Di sicuro c'è che, come dice giustamente il Sig. Lorenzon, le famiglie che, anche nel nostro Comune, sono in stato di estrema necessità ci sono e sono tante. Vivendo territorio, scuola e società in genere, se ne conoscono molte.
Di sicuro c'è che le iniziative parrocchiali, delle quali Lorenzon ci aggiorna, credo siano la primaria soluzione per coloro che, per credo, si votano ai più deboli, agli emarginati, diseredati e bisognosi, anche se sempre troppo poche.
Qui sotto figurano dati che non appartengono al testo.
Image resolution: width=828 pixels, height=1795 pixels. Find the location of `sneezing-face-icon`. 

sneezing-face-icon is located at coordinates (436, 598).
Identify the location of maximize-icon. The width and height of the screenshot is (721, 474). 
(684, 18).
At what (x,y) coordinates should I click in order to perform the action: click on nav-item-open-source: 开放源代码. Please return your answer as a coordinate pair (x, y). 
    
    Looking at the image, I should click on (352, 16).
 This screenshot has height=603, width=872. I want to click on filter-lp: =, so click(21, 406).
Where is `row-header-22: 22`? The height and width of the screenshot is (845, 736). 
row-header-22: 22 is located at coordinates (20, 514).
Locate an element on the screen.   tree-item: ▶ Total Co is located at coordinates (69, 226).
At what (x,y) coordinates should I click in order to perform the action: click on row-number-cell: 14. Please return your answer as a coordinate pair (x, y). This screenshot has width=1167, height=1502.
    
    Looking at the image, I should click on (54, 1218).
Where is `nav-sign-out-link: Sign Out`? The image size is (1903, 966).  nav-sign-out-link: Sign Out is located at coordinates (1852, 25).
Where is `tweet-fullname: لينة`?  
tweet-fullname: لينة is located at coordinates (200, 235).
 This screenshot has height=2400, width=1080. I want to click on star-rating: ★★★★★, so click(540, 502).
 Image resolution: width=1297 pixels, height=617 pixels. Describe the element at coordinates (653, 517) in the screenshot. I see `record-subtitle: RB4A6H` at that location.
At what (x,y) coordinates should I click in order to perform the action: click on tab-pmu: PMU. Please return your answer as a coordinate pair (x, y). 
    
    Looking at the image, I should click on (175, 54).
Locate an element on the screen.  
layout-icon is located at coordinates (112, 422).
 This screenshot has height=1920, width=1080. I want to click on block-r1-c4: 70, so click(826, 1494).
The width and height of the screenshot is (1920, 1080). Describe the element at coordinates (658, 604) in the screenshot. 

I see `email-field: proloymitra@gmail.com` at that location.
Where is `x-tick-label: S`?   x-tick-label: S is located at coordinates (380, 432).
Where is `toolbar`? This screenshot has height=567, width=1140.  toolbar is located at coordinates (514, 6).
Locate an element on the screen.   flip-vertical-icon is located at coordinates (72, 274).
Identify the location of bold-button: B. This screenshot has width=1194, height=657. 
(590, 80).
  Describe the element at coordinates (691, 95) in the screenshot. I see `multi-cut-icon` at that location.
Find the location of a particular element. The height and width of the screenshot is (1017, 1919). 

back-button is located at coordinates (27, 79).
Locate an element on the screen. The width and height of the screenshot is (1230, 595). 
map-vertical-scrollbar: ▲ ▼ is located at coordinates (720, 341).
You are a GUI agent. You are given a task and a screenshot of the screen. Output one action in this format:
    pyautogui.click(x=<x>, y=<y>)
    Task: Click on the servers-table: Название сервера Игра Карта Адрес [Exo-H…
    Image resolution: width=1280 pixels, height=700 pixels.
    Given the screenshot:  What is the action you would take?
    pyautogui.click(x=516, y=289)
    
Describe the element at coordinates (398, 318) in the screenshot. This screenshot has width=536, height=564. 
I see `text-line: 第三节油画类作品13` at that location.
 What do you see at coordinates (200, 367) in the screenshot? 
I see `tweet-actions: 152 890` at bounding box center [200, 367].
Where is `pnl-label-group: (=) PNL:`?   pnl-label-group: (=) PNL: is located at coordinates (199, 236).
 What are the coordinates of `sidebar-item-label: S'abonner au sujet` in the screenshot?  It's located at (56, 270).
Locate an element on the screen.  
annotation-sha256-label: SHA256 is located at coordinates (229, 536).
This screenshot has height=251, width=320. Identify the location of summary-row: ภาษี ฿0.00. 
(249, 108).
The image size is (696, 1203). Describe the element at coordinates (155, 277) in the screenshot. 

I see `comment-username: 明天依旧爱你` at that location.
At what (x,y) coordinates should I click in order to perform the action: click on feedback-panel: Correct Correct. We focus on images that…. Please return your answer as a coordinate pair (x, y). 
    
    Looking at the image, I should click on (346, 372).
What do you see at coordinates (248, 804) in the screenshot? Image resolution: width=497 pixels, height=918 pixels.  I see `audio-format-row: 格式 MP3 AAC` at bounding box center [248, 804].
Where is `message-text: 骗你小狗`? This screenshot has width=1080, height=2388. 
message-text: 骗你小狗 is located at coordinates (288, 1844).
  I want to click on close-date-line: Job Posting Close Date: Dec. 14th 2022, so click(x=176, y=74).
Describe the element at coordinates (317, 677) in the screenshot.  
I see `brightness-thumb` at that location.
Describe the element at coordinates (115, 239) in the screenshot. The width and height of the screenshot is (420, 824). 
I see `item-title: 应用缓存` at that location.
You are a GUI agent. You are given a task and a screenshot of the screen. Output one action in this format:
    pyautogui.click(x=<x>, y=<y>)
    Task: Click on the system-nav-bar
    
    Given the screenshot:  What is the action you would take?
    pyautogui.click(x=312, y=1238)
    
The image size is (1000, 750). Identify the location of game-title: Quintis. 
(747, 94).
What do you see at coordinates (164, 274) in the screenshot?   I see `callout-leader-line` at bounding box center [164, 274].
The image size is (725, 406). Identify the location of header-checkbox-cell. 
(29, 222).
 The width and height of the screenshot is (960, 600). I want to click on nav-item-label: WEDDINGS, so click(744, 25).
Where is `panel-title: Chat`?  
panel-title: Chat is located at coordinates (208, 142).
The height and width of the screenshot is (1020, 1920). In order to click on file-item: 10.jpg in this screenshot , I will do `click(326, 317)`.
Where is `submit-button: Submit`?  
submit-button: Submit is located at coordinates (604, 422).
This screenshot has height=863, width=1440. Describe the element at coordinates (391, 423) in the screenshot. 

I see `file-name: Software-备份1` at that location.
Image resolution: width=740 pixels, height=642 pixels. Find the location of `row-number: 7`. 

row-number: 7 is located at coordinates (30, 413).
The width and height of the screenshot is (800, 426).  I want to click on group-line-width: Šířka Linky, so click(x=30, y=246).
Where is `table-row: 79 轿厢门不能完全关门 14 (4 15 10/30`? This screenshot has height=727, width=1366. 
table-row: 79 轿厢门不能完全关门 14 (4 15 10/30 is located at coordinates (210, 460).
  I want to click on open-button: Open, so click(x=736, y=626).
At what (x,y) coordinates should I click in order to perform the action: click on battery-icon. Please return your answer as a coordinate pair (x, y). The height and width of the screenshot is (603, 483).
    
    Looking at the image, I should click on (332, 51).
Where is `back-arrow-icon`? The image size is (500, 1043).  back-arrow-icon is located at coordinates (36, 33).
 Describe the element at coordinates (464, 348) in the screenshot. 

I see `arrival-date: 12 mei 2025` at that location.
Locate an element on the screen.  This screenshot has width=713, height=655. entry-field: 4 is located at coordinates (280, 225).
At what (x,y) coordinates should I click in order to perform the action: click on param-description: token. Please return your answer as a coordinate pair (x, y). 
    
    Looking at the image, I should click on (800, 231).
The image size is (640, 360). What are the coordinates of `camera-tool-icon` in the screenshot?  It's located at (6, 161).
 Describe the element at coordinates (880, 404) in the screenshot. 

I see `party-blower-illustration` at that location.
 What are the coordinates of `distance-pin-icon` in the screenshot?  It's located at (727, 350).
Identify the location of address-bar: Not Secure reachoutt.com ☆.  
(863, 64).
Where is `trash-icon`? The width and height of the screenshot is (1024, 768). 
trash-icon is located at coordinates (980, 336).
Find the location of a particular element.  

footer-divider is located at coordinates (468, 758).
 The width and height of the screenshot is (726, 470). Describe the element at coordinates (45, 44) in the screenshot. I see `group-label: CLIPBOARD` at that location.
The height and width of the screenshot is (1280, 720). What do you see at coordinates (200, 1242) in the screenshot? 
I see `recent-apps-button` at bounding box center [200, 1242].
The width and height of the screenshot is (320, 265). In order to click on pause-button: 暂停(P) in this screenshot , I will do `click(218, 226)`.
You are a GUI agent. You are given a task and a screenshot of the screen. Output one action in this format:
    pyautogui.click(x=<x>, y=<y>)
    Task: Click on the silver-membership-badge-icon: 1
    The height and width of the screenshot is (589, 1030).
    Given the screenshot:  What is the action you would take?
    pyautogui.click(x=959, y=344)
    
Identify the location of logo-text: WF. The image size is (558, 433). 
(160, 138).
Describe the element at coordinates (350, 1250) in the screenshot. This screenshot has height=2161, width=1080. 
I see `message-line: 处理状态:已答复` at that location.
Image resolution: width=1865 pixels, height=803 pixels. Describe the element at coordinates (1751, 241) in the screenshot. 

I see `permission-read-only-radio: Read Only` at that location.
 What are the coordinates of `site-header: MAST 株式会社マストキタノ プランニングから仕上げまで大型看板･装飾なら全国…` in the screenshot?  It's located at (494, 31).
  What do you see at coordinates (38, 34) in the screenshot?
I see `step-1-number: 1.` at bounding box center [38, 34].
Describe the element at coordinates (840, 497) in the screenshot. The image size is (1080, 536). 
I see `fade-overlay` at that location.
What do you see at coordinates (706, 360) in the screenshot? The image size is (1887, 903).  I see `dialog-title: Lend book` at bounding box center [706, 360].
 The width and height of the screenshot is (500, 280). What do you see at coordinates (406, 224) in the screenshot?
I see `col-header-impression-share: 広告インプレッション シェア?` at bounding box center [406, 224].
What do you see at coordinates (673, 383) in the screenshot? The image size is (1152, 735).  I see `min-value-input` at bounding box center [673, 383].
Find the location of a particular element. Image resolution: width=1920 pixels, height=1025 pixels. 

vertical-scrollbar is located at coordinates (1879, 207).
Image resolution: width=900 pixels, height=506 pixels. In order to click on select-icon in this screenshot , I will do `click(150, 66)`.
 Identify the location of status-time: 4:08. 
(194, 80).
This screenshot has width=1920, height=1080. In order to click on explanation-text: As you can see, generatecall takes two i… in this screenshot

Credo anche che, e premetto che non conosco esattamente le iniziative e disponibilità del nostro Comune, lo Stato, attraverso i suoi rappresentanti locali, dovrebbero fare ciò che mai e' stato fatto per coloro che hanno sempre piu' bisogno di aiuto.

Eliminare molti balzelli burocratici per accedere ad eventuali agevolazioni, capire che, per espletare il proprio stato di necessita', spesso ci vuole coraggio, e altrettanto spesso si prova vergogna, timore e si preferisce arrancare senza chiedere aiuto.
Ritengo altresì di poter cogliere in pieno il consiglio-suggerimento del Sig.Lorenzon, di prodigarsi, ognuno in base alle proprie possibilità e disponibilità, per cercare di dare il proprio personale aiuto a quanti sappiamo essere in condizioni di disagio sociale ed economico, in particolare se nostri concittadini, conoscenti ed amici.

Cerchiamo, nel nostro piccolo di non guardare e tirare innanzi. Fermiamoci, ascoltiamo e, se possibile, diamo una mano.
Per dirla con le parole di una famosa canzone, "La libertà e' partecipazione". Credo si possa tranquillamente allargare, oltre alla politica, anche alla società civile e alla vita di tutti i giorni, nostra e degli altri!